╭──
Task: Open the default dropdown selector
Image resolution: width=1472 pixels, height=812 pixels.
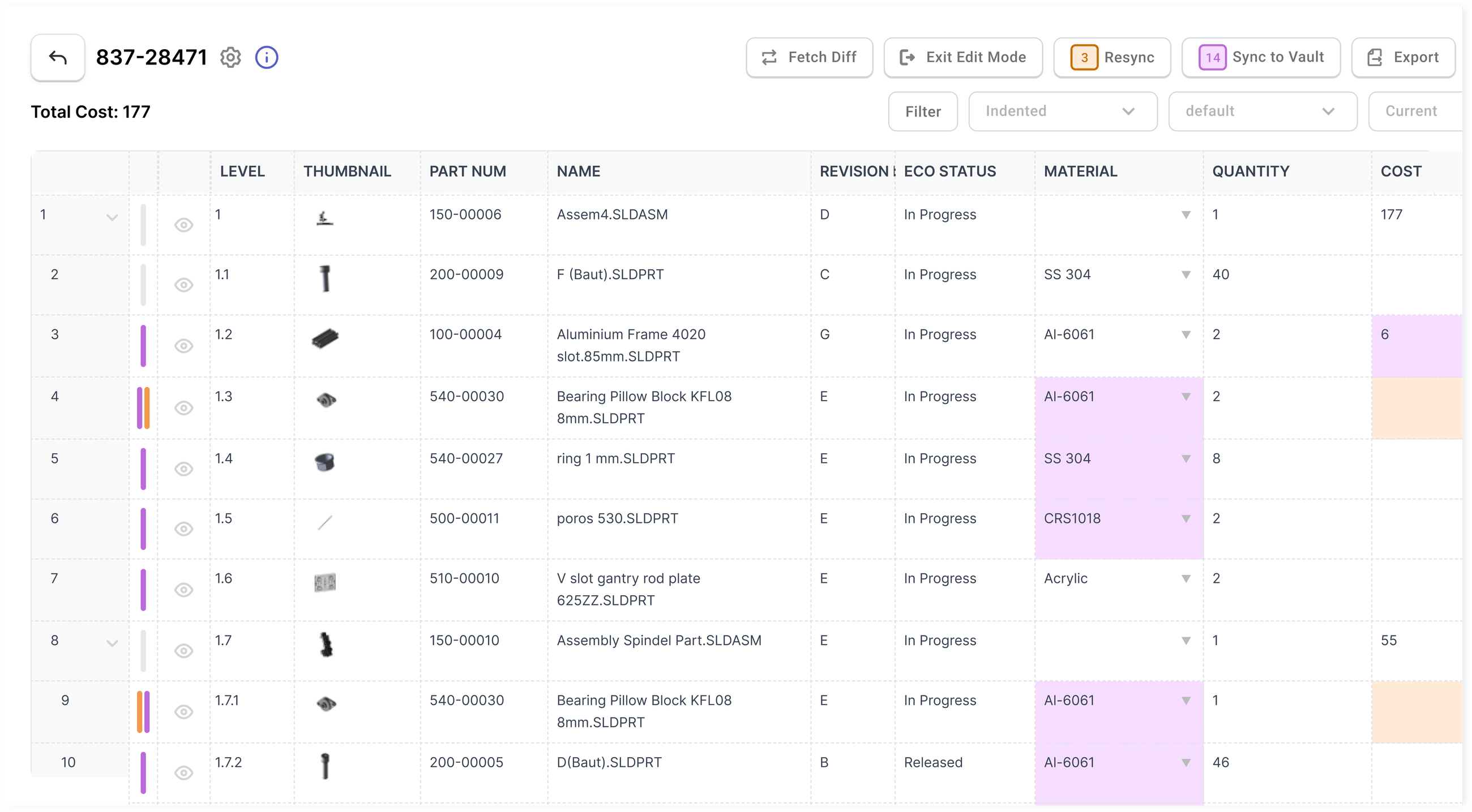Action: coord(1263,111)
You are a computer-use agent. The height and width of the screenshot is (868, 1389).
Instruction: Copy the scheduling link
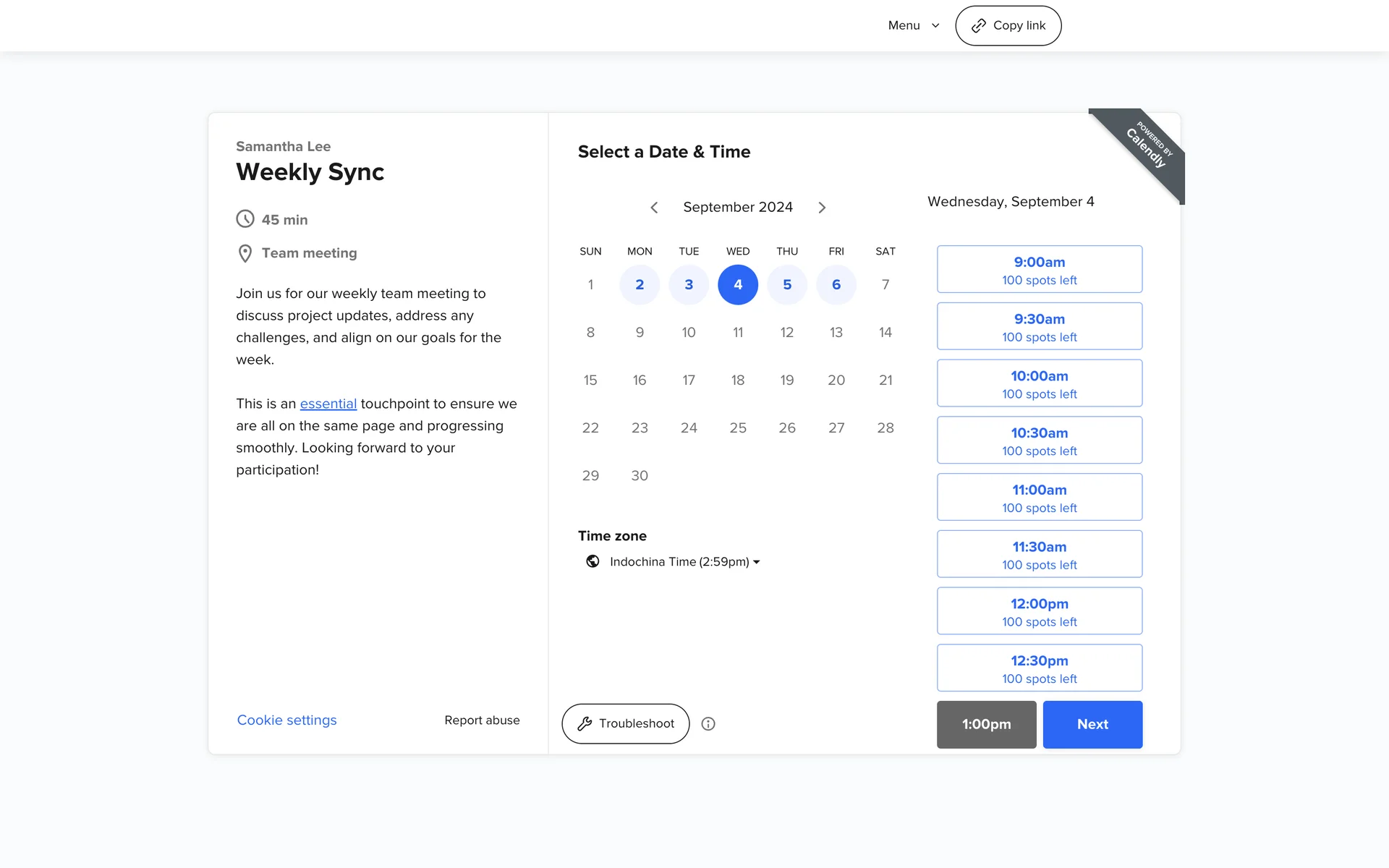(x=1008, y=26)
╰──
╭──
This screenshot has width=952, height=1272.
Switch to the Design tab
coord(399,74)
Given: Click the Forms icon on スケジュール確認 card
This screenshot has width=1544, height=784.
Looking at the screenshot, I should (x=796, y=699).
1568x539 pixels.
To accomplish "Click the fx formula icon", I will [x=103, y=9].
╰──
#### To do
Which lines contain "Click"? Copy each of them from the listing.

#### Solution to the exercise
Given: Click the Forms icon on スケジュール確認 card
To accomplish "Click the fx formula icon", I will [x=103, y=9].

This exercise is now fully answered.